For my students I ponder this question a lot, "what does it take to accomplish your goals in agility?"
There are so many levels of desired achievement, from weekend warrior to National/World Champion, but they all probably have the same fundamentals as an ingredient. Perhaps the thing that varies is the level of proficiency that you and your dog have in each of these areas.
|Hoot doing what she loves|
Foundation skills for the dog
Foundation skills for the human
Dog training skills
Fitness and coordination for you and your dog
Mental Management for you and your dog
Resilience, both you and the dog
And mileage as a team
So when my students say to me, "I want to improve my Q rate", we have to evaluate all of these things and decide which areas to focus on. To Q, you have to at least bring all of these fundamental together for at least one very important minute of your life. It doesn't mean that you have to go bat-shit-crazy becoming an expert on each of these things, but it does mean you have to focus slightly more than you have been on one or more areas to accomplish your goal.
I, on the other hand do work all of these skills, at one time or another intensely because I am bat-shit-crazy for agility. I love agility, I love teaching, and I love the learning process. I have purposefully worked with some of the best in the world to learn this art.

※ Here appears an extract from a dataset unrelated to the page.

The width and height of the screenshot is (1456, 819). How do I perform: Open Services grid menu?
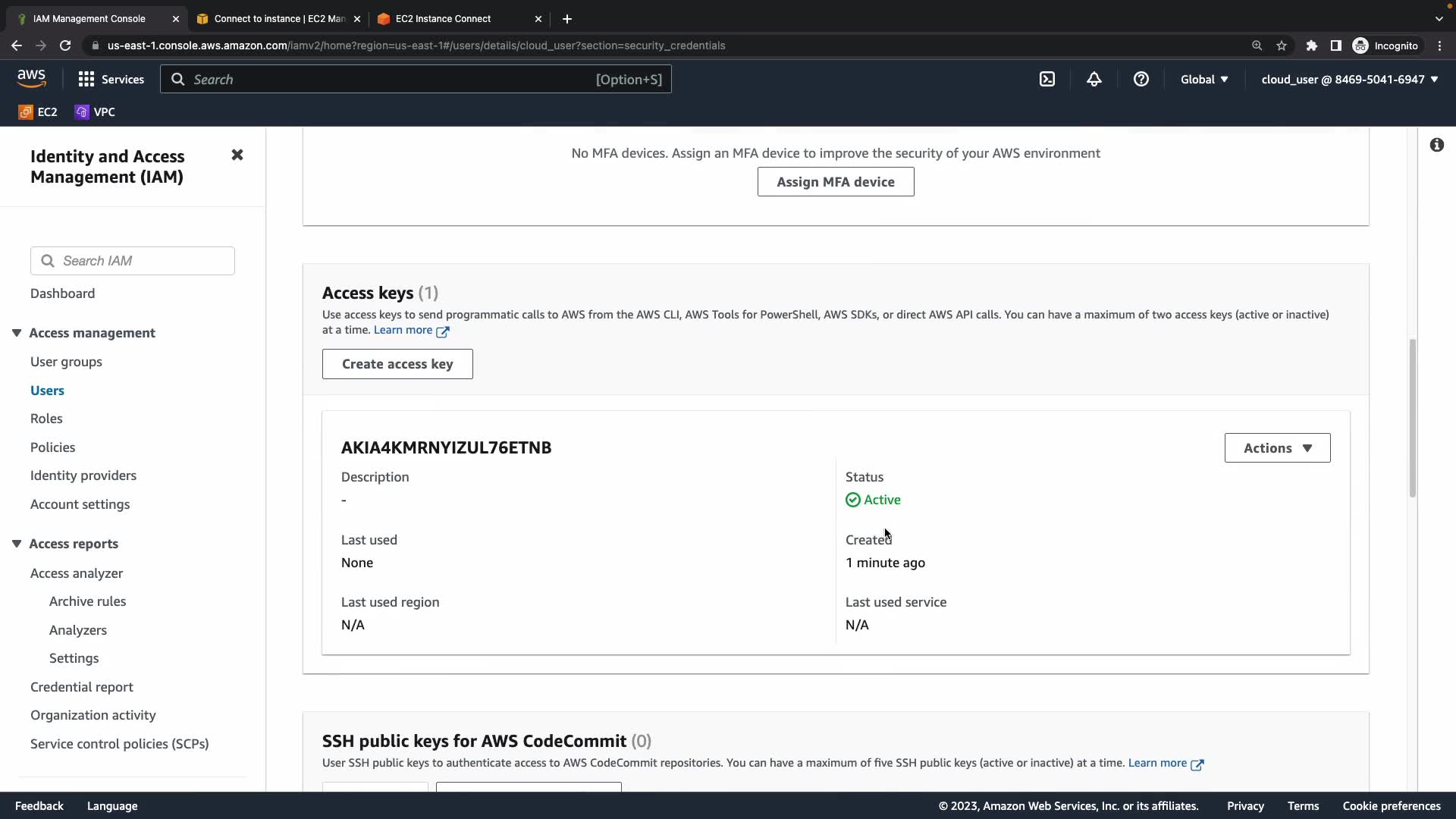click(111, 80)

My current obsession is Mental Management in Agility, which I will describe as "the art of bring all your team's skills to the table at the same time to create amazing results." Sounds easy, not so easy!
This area sounds like one focused area of concentration, it's not. There are so many aspects to it and so many variables that affect it. I am working on my second year as a student of this topic and am just beginning to learn how to incorporate it into my classes.
For my students my goal is to incorporate this into their learning process, make it incidental in some ways, but always keep it fun.